WORKING DATA >>
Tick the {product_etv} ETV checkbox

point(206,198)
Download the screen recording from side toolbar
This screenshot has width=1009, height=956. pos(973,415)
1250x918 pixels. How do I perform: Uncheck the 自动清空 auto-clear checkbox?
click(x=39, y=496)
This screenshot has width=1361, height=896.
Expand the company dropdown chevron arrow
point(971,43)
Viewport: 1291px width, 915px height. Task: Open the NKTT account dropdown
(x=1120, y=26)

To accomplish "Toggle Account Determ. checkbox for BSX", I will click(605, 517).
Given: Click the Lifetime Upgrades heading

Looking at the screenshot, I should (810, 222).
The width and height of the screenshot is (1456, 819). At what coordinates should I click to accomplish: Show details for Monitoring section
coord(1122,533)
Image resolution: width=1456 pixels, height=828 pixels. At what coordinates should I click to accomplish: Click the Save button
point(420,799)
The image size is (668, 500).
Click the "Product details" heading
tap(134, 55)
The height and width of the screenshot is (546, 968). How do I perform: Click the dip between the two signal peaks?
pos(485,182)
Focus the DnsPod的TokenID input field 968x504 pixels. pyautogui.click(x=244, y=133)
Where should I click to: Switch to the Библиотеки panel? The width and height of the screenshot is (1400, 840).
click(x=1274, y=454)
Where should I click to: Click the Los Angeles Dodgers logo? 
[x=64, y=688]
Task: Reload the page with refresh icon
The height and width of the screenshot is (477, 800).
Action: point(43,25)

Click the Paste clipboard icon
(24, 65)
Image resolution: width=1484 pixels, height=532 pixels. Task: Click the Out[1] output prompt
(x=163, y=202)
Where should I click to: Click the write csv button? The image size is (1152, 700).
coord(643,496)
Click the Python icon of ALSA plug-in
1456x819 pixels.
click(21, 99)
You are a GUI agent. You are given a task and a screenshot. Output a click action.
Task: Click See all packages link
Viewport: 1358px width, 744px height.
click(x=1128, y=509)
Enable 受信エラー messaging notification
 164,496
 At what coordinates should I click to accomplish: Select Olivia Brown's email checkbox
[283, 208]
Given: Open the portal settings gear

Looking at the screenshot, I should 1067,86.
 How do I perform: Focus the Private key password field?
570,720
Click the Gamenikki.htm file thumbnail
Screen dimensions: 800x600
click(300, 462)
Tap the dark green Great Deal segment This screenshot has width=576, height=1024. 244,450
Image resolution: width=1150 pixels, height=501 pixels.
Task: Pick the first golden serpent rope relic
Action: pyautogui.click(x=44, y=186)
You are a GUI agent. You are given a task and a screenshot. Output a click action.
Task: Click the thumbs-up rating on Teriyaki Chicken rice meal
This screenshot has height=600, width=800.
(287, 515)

THE REQUEST >> Render every line of the listing above as a JSON list of strings, one string per line, leaving out the blank lines.

ANSWER >>
[
  "Tick the {product_etv} ETV checkbox",
  "point(206,198)",
  "Download the screen recording from side toolbar",
  "This screenshot has width=1009, height=956. pos(973,415)",
  "1250x918 pixels. How do I perform: Uncheck the 自动清空 auto-clear checkbox?",
  "click(x=39, y=496)",
  "This screenshot has width=1361, height=896.",
  "Expand the company dropdown chevron arrow",
  "point(971,43)",
  "Viewport: 1291px width, 915px height. Task: Open the NKTT account dropdown",
  "(x=1120, y=26)",
  "To accomplish \"Toggle Account Determ. checkbox for BSX\", I will click(605, 517).",
  "Given: Click the Lifetime Upgrades heading",
  "Looking at the screenshot, I should (810, 222).",
  "The width and height of the screenshot is (1456, 819). At what coordinates should I click to accomplish: Show details for Monitoring section",
  "coord(1122,533)",
  "Image resolution: width=1456 pixels, height=828 pixels. At what coordinates should I click to accomplish: Click the Save button",
  "point(420,799)",
  "The image size is (668, 500).",
  "Click the \"Product details\" heading",
  "tap(134, 55)",
  "The height and width of the screenshot is (546, 968). How do I perform: Click the dip between the two signal peaks?",
  "pos(485,182)",
  "Focus the DnsPod的TokenID input field 968x504 pixels. pyautogui.click(x=244, y=133)",
  "Where should I click to: Switch to the Библиотеки panel? The width and height of the screenshot is (1400, 840).",
  "click(x=1274, y=454)",
  "Where should I click to: Click the Los Angeles Dodgers logo? ",
  "[x=64, y=688]",
  "Task: Reload the page with refresh icon",
  "The height and width of the screenshot is (477, 800).",
  "Action: point(43,25)",
  "Click the Paste clipboard icon",
  "(24, 65)",
  "Image resolution: width=1484 pixels, height=532 pixels. Task: Click the Out[1] output prompt",
  "(x=163, y=202)",
  "Where should I click to: Click the write csv button? The image size is (1152, 700).",
  "coord(643,496)",
  "Click the Python icon of ALSA plug-in",
  "1456x819 pixels.",
  "click(21, 99)",
  "You are a GUI agent. You are given a task and a screenshot. Output a click action.",
  "Task: Click See all packages link",
  "Viewport: 1358px width, 744px height.",
  "click(x=1128, y=509)",
  "Enable 受信エラー messaging notification",
  " 164,496",
  " At what coordinates should I click to accomplish: Select Olivia Brown's email checkbox",
  "[283, 208]",
  "Given: Open the portal settings gear",
  "Looking at the screenshot, I should 1067,86.",
  " How do I perform: Focus the Private key password field?",
  "570,720",
  "Click the Gamenikki.htm file thumbnail",
  "Screen dimensions: 800x600",
  "click(300, 462)",
  "Tap the dark green Great Deal segment This screenshot has width=576, height=1024. 244,450",
  "Image resolution: width=1150 pixels, height=501 pixels.",
  "Task: Pick the first golden serpent rope relic",
  "Action: pyautogui.click(x=44, y=186)",
  "You are a GUI agent. You are given a task and a screenshot. Output a click action.",
  "Task: Click the thumbs-up rating on Teriyaki Chicken rice meal",
  "This screenshot has height=600, width=800.",
  "(287, 515)"
]